Study material START
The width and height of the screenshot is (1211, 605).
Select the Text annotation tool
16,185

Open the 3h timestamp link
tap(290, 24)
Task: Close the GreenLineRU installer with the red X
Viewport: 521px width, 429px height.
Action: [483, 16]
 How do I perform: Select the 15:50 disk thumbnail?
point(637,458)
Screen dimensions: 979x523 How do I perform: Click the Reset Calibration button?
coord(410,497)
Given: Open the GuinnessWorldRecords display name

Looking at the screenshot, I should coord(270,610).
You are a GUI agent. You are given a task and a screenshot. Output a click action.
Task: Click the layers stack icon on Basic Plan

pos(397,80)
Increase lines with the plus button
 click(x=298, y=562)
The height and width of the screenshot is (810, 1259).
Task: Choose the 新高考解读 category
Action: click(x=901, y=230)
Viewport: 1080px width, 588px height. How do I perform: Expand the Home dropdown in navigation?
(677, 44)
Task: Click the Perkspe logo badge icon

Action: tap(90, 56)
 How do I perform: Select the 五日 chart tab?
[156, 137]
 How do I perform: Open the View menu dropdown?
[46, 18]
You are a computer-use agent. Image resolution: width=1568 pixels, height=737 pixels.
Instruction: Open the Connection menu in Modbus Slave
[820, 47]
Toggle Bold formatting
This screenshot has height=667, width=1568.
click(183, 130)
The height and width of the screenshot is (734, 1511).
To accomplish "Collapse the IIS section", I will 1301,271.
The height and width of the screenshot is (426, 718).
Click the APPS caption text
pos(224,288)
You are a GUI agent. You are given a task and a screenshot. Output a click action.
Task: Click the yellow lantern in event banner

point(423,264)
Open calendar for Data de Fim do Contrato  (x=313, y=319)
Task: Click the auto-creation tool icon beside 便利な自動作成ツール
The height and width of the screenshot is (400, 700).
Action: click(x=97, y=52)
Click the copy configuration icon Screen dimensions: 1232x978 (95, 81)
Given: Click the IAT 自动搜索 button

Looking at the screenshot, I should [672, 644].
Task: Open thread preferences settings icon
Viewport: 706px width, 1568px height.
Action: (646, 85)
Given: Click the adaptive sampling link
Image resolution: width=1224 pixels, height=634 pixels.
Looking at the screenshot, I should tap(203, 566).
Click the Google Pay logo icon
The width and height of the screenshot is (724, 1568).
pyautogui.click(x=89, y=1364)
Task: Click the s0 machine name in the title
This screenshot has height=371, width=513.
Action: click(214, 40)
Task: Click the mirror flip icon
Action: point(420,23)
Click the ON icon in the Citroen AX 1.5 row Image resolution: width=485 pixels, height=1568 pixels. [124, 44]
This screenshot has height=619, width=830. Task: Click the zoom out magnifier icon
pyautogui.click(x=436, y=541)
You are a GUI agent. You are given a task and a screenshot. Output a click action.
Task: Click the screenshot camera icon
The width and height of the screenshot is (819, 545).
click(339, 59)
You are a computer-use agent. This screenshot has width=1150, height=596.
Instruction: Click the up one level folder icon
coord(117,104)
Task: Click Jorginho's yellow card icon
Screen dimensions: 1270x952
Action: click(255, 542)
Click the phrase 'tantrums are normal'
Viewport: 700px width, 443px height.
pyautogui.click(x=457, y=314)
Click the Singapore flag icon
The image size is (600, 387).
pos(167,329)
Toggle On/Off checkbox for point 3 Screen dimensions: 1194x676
Study material END
## How to complete this task
Using the entries above, output exactly the lines between the line holding "Viewport: 706px width, 1568px height." and the line holding "Task: Click the s0 machine name in the title", end lines included, and nothing more.

## Completed exercise
Viewport: 706px width, 1568px height.
Action: (646, 85)
Given: Click the adaptive sampling link
Image resolution: width=1224 pixels, height=634 pixels.
Looking at the screenshot, I should tap(203, 566).
Click the Google Pay logo icon
The width and height of the screenshot is (724, 1568).
pyautogui.click(x=89, y=1364)
Task: Click the s0 machine name in the title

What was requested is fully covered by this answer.